• _EXCERPTED PASSAGE_:
:::::
The 2021 SEC women's soccer tournament was the postseason women's soccer tournament for the Southeastern Conference held from October 31 to November 7, 2021. The tournament was held at the Orange Beach Sportsplex in Orange Beach, Alabama.  The ten-team single elimination tournament consisted of four rounds based on seeding from regular season conference play.  The Vanderbilt Commodores are the defending champions.  The Commodores were unable to defend their crown, losing to Florida in the First Round.  Tennessee won the tournament with a 1–0 victory over Arkansas in the final. The conference championship is the fifth for the Tennessee women's soccer program and the first for head coach Brian Pensky. As tournament champions, Tennessee earned the Southeastern Conference's automatic berth into the 2021 NCAA Division I Women's Soccer Tournament.
:::::
• _DATA SUPPLIED_:
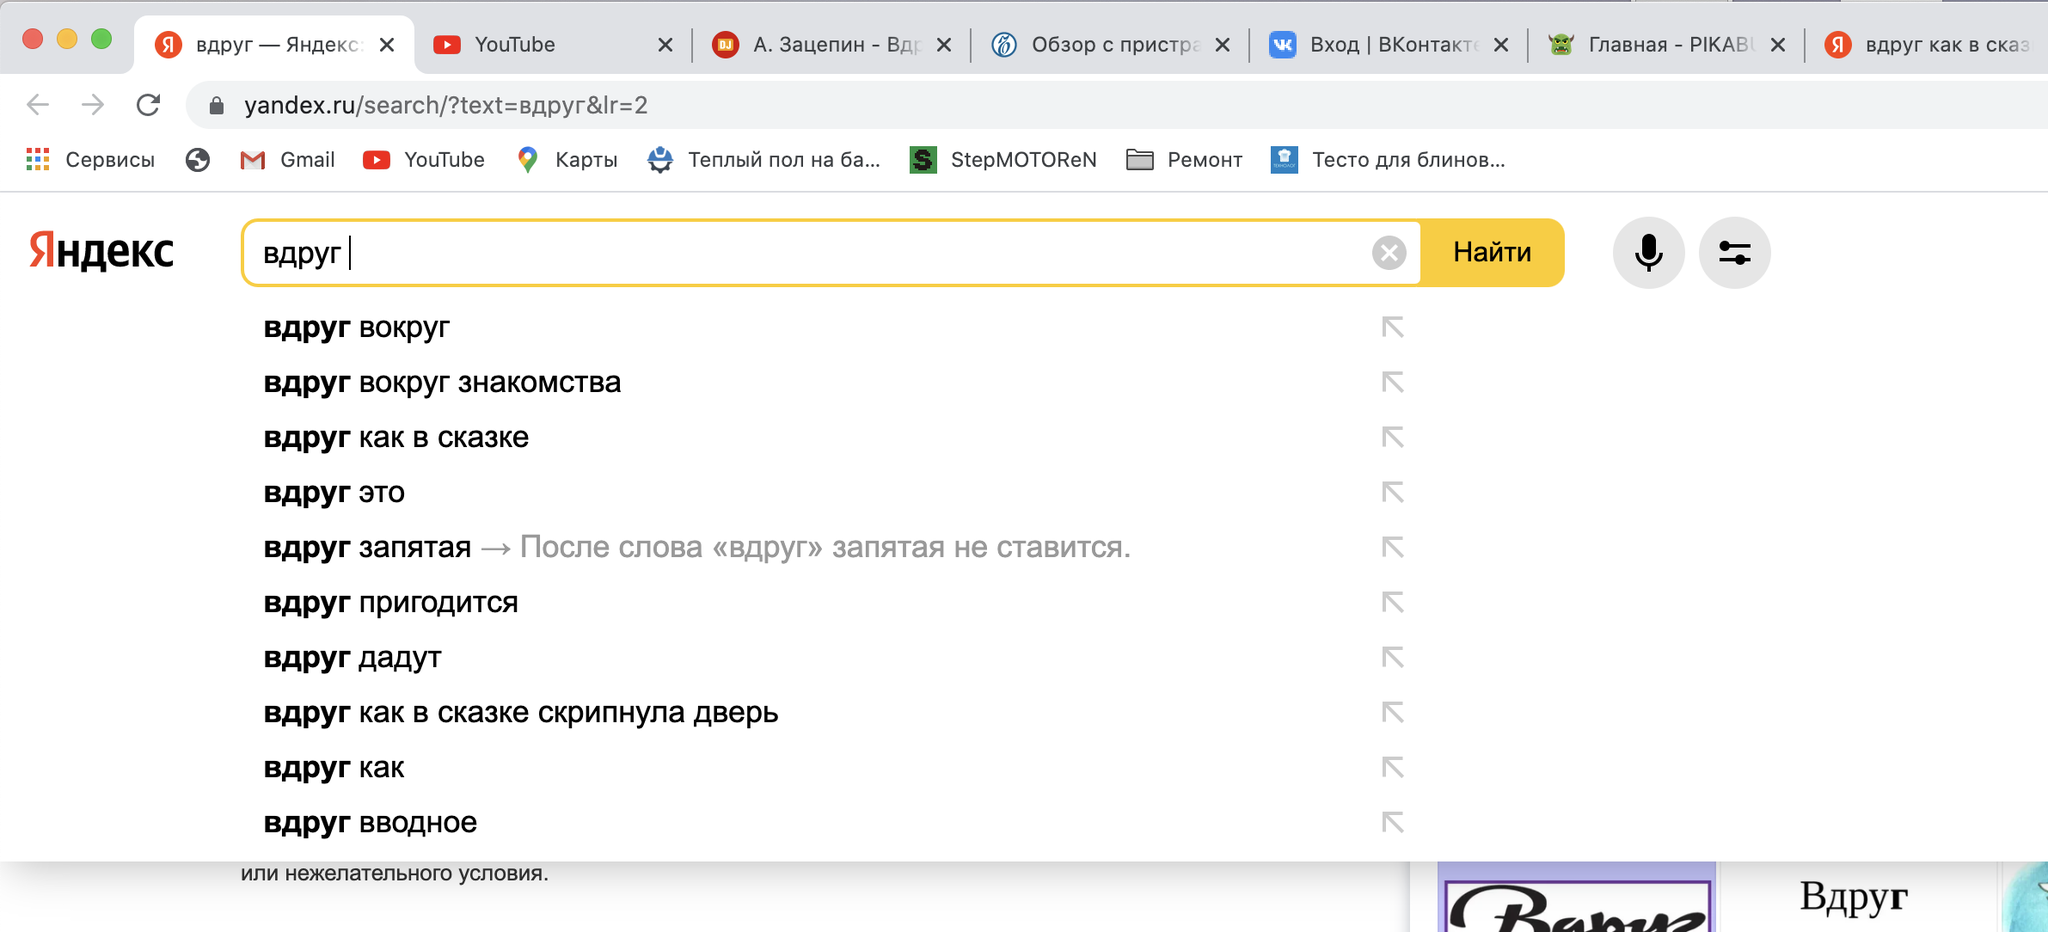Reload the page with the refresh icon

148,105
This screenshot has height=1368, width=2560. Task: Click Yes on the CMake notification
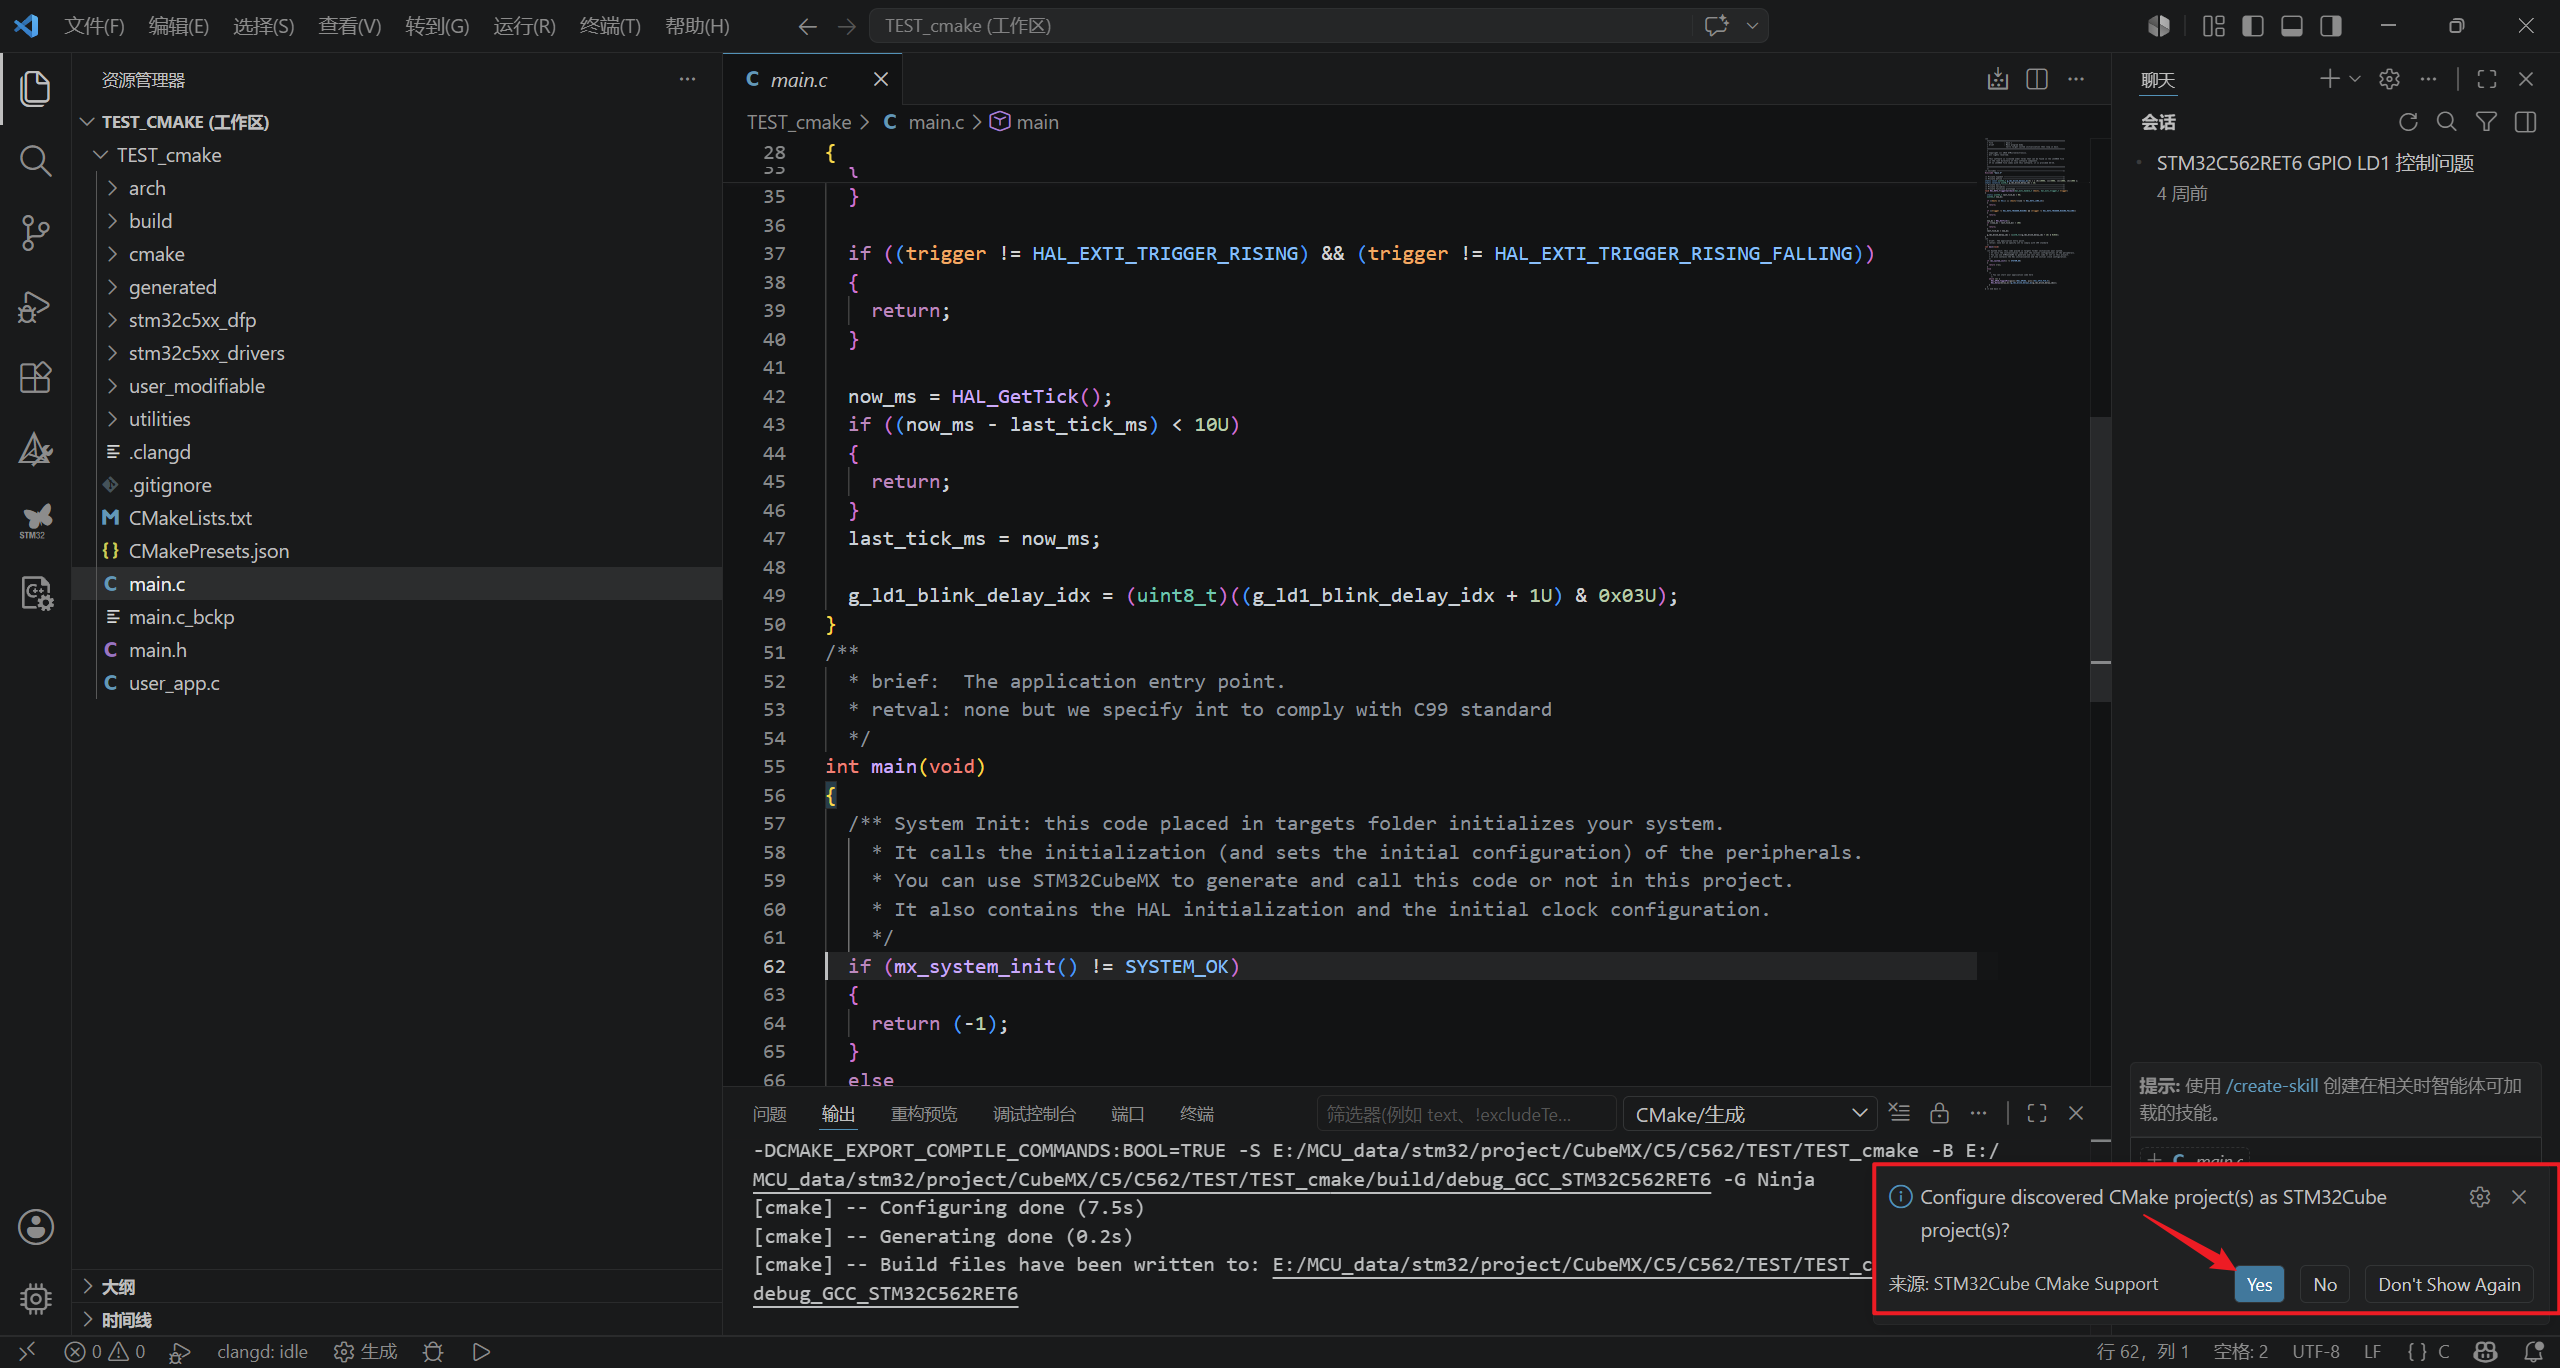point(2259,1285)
:::::
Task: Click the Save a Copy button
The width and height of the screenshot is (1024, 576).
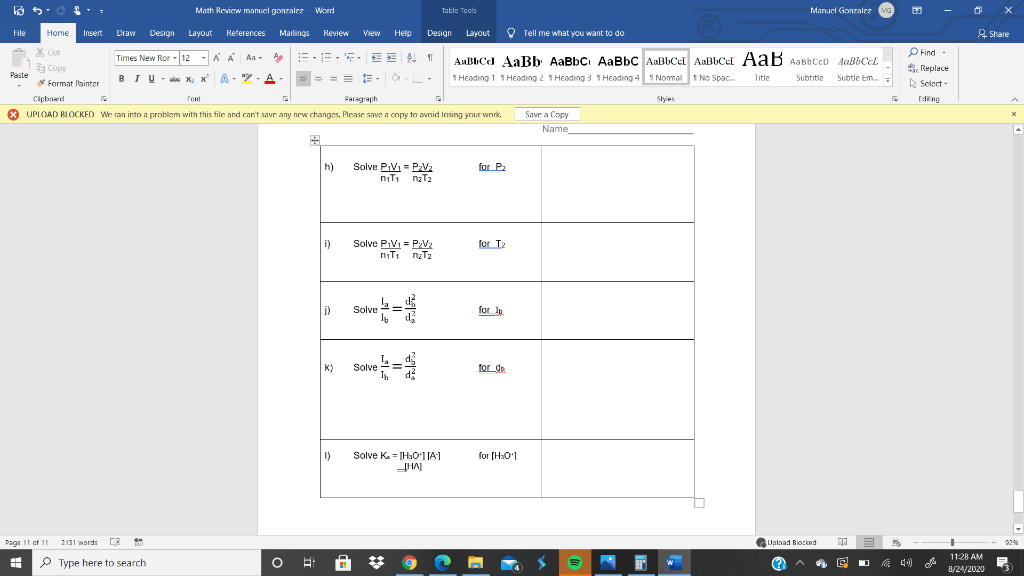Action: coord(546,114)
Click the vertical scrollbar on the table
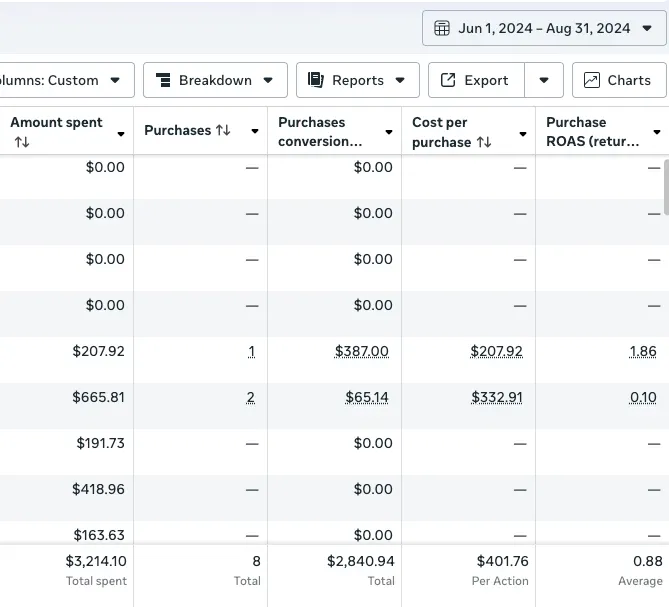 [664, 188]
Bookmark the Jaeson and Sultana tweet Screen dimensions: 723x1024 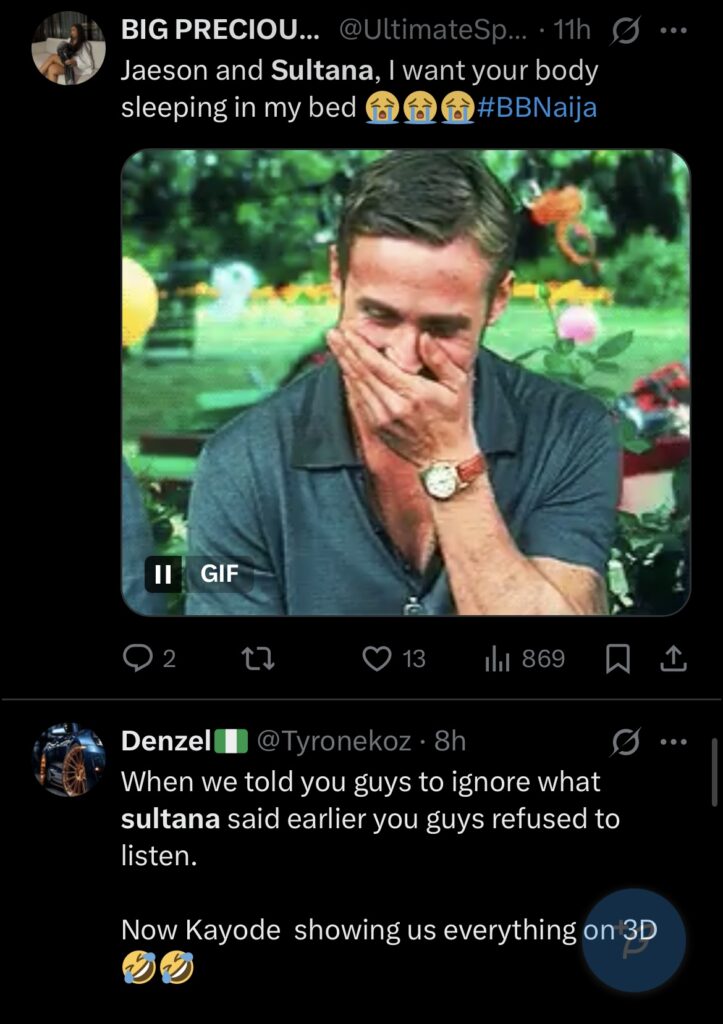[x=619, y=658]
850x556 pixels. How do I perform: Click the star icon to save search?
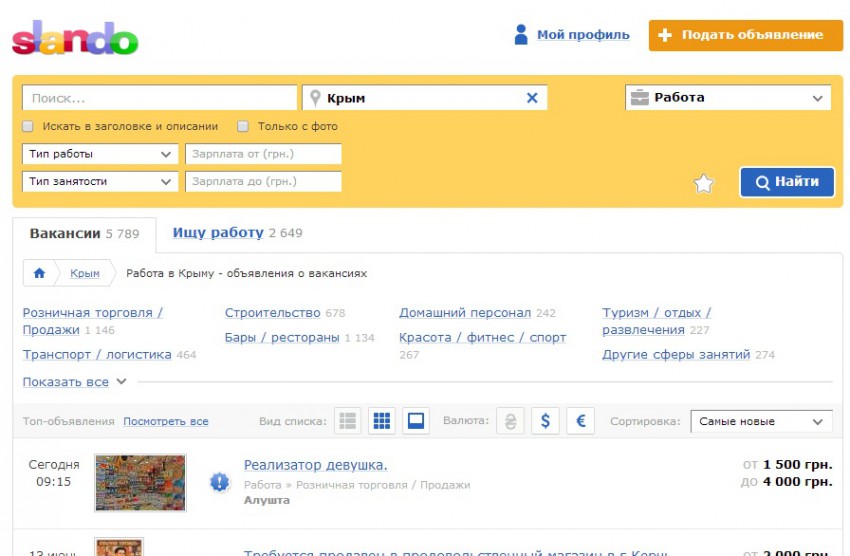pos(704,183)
:::::
• _AIM_:
Copy out the passage above about the 2021 SEC women's soccer tournament word for word, in full.

• _THE COMPLETED TASK_:
The 2021 SEC women's soccer tournament was the postseason women's soccer tournament for the Southeastern Conference held from October 31 to November 7, 2021. The tournament was held at the Orange Beach Sportsplex in Orange Beach, Alabama.  The ten-team single elimination tournament consisted of four rounds based on seeding from regular season conference play.  The Vanderbilt Commodores are the defending champions.  The Commodores were unable to defend their crown, losing to Florida in the First Round.  Tennessee won the tournament with a 1–0 victory over Arkansas in the final. The conference championship is the fifth for the Tennessee women's soccer program and the first for head coach Brian Pensky. As tournament champions, Tennessee earned the Southeastern Conference's automatic berth into the 2021 NCAA Division I Women's Soccer Tournament.